News on quantum computing usually follows a specific pattern. A press release is sent out. The term “historic milestone” is employed. Tech journalists attempt to convey the underlying physics in a way that their editors will find acceptable. The majority of quantum announcements end up describing advancements that won’t be commercially significant for another ten years, therefore the narrative nearly invariably fades away within 48 hours. Over the years, IonQ has made a good number of those announcements. This spring, the company has put together a number of initiatives that, when combined, are beginning to resemble the early stages of a real business rather than research-press theater.
The photonic link of two separate commercial quantum processors, which produced entanglement between devices that weren’t situated close to one another in a single cryogenic container, was the main event. This is more significant because of its implications for scaling than because of any one use case. For a long time, the prevailing belief in quantum computing has been that advancement can be achieved by packing more qubits onto a single chip. In order to achieve the same effective size without the architectural nightmare of monolithic processors, IonQ’s study proposes an alternative approach: connecting smaller commercial computers across photonic networks. With distributed systems, classical computing gradually adopted the same tactic. There, it was effective. Here, it might work.
The acquisition of SkyWater is the other story, which Wall Street has taken longer to properly process. In January, IonQ declared that it had reached an agreement to purchase SkyWater Technology, a pure-play semiconductor foundry located in Minnesota, for about $1.8 billion in cash and stock. SkyWater received advice on the transaction from Goldman Sachs. It has already received approval from shareholders. In actuality, the deal implies that IonQ will have complete control over its quantum chip pipeline for the first time, from design to production to deployment, all within the United States. Vertical integration is not an afterthought for a business that aspires to be the leading quantum supplier to the Department of Defense and other governments. It’s the whole idea.
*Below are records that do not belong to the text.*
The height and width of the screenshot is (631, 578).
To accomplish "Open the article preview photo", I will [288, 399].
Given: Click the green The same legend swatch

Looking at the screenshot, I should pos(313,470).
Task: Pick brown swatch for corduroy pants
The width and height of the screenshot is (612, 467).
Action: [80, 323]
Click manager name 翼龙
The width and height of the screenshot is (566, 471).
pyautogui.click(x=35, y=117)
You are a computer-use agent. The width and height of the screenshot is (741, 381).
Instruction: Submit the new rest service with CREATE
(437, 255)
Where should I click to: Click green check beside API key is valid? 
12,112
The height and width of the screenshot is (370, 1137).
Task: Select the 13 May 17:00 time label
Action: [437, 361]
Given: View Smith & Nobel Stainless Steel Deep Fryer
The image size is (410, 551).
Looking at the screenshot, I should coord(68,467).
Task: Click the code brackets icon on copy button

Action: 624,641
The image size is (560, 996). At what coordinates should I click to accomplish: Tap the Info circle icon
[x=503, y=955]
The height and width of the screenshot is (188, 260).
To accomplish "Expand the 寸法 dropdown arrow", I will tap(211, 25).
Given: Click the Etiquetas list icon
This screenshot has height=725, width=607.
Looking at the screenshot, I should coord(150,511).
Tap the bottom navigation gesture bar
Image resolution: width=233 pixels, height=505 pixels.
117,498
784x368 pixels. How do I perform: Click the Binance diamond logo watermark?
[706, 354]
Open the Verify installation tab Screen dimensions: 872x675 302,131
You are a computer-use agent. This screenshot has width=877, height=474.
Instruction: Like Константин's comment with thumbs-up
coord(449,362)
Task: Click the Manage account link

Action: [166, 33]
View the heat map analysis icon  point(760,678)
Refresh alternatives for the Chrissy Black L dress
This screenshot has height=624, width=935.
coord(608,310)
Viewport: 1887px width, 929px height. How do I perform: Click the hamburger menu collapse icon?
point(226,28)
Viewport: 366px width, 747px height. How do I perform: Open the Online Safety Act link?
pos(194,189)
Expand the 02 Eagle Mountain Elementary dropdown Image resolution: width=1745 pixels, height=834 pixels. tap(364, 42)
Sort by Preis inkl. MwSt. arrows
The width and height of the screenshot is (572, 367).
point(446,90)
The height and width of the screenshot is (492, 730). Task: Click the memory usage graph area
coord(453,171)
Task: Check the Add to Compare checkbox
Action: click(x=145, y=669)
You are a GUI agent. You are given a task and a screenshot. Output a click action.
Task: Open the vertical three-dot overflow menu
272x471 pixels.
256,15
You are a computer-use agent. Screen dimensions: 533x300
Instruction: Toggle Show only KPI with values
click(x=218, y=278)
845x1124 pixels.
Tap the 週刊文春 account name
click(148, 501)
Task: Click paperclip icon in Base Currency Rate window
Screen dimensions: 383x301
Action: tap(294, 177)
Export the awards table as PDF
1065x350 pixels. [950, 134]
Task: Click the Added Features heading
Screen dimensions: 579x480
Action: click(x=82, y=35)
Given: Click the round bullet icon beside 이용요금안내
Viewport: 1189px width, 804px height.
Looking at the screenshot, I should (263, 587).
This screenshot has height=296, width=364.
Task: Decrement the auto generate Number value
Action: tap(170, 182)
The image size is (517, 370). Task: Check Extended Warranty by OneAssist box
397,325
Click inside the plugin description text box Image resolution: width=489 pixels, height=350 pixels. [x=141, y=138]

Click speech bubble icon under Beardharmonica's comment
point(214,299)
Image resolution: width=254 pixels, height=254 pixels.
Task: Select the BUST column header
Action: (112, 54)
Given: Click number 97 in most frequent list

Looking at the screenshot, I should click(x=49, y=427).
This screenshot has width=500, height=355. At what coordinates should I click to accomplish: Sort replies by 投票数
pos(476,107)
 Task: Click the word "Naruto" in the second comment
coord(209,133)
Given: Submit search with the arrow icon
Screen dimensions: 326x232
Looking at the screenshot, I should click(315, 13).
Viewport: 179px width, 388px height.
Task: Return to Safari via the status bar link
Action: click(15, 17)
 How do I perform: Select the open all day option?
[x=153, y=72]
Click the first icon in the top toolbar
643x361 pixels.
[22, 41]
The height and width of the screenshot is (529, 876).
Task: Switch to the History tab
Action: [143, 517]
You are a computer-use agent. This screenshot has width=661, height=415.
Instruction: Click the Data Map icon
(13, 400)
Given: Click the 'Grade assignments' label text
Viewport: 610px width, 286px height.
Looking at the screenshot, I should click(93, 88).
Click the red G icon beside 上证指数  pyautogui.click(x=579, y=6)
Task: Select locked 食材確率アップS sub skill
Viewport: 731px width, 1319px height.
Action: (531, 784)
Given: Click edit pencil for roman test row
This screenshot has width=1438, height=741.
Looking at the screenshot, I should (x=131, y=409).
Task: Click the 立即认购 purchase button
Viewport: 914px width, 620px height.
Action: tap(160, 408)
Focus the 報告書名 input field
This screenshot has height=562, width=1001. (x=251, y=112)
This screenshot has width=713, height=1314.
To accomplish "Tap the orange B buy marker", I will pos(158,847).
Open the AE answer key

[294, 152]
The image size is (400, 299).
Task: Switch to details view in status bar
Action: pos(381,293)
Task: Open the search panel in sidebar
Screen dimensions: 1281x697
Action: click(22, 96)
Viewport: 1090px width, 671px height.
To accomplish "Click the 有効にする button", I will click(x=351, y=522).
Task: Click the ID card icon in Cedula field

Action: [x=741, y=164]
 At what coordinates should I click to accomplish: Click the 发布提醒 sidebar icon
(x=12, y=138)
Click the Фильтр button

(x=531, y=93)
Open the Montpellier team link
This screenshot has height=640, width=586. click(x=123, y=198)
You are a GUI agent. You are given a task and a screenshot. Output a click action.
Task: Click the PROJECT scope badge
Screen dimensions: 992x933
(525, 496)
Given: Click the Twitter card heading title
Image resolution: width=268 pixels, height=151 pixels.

Niccolo de Masi, the CEO, has been remarkably forthright about the strategic reasoning. He has publicly maintained that IonQ has established a “prodigious lead” over competitors such as Rigetti, D-Wave, and other venture-funded quantum firms that, according to him, are still unable to execute algorithms consistently a year after IonQ. Sober analysts typically take issue with that level of public faith, but de Masi has the evidence to support at least some of it. In 2025, the company achieved the so-called “four nines” barrier of 99.99% two-qubit gate integrity, a target that quantum hardware engineers had been pursuing for years. The difference between a quantum machine that is suitable for real-world chemistry simulations and one that is only used for academic publications is higher fidelity, which results in fewer errors in real-world computations.

Strangely, even doubtful investors should pay more attention to the revenue figures. IonQ increased its full-year 2026 projection to $260 to $270 million after seeing 755% year-over-year sales growth in Q1. For the quantum industry, which has spent the majority of its existence functioning as a glorified R&D operation funded by government grants and venture capital, those figures represent something truly new, even though they are still small in the context of the larger compute industry—Nvidia generates more revenue in a single week. IonQ’s commercial backlogs have been significantly increasing. Enterprise clients who pay for access are still able to access the company’s equipment thanks to AWS Braket. Working relationships between NVIDIA and AstraZeneca have been made public. These are not small names.
There’s a larger trend that merits consideration. For the greater part of a decade, quantum computing has been the technology that investors have wanted to believe in, but it has continuously fallen short of the timetables that its biggest proponents kept forecasting. With results that are yet experimental, the Microsoft, IBM, and Google trio has invested billions in the field. Startups like D-Wave and Rigetti have gone public, had difficulties, and are now examples of early-stage enthusiasm. In light of this, IonQ has been subtly compounded. The lab in Boulder. The quantum-safe network in Florida. the integration of SkyWater. The fidelity documents. the increase in revenue. DoD’s stance. As of yet, none of it is large enough to place the company among the top 100 tech names. It all points in the same way.